Building Emotional Attachment
The goal of emotional marketing is not to inform the customer about the product, but to elicit an emotional response that leads to personal identification. Traditional marketing is a one-step process: “Here is our product. We hope you’ll like it and want to buy it.” This Jeep ad sports beauty shots of the product with a gravel-voiced announcer growling out product features. Sure, it tries to position itself as ruggedly American, but the heart of this ad lies in the product, not the customer.
Great advertisers find ingenious ways to dress up a product feature sell, making it clever and fun to watch. This Geico Ad uses humor to dress up its key product feature, “save money.”

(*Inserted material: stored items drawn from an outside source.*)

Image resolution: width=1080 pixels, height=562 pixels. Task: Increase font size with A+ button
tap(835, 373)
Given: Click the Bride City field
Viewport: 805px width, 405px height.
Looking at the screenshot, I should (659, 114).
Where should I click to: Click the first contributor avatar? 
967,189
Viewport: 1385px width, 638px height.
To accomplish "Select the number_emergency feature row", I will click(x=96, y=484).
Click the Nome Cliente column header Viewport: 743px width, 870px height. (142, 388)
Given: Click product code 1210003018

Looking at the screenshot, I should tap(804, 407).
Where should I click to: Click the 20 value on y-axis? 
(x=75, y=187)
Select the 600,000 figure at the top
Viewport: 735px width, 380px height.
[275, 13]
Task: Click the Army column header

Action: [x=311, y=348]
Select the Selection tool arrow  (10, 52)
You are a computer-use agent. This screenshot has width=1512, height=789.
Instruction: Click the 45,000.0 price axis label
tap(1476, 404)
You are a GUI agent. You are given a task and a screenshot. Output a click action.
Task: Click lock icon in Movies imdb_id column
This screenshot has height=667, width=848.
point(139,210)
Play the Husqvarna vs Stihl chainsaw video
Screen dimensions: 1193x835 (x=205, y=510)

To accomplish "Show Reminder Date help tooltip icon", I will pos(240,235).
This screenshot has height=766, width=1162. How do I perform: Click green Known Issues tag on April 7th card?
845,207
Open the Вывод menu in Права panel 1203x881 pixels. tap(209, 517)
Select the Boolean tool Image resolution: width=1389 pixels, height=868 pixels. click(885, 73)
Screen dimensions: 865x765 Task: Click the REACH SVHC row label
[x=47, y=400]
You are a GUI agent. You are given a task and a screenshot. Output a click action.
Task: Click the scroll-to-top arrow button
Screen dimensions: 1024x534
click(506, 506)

This delightful Volkswagen ad gives Gene Kelly’s performance of “Singing in the Rain” a modern twist. You sing along as the special effects keep your eyes glued to the screen. But the entire performance has a single goal: the product sell at the end, “the original Golf GTI has been updated.”
The primary goal of these ads is to inform the customer about the product, but emotional marketing takes the opposite tack. Its primary goal is to elicit an emotional response from the customer, not to showcase a product. Many times, the only acknowledgement of the product is a cursory mention in the end tag.
Some ads do double duty, achieving both a product feature and an emotional marketing sell. This eye-dazzling PlayStation ad builds the customer’s ego by showing him as an ultimate competitor winning the battle, but it also clearly makes the product feature point that it is the ultimate multi-player game.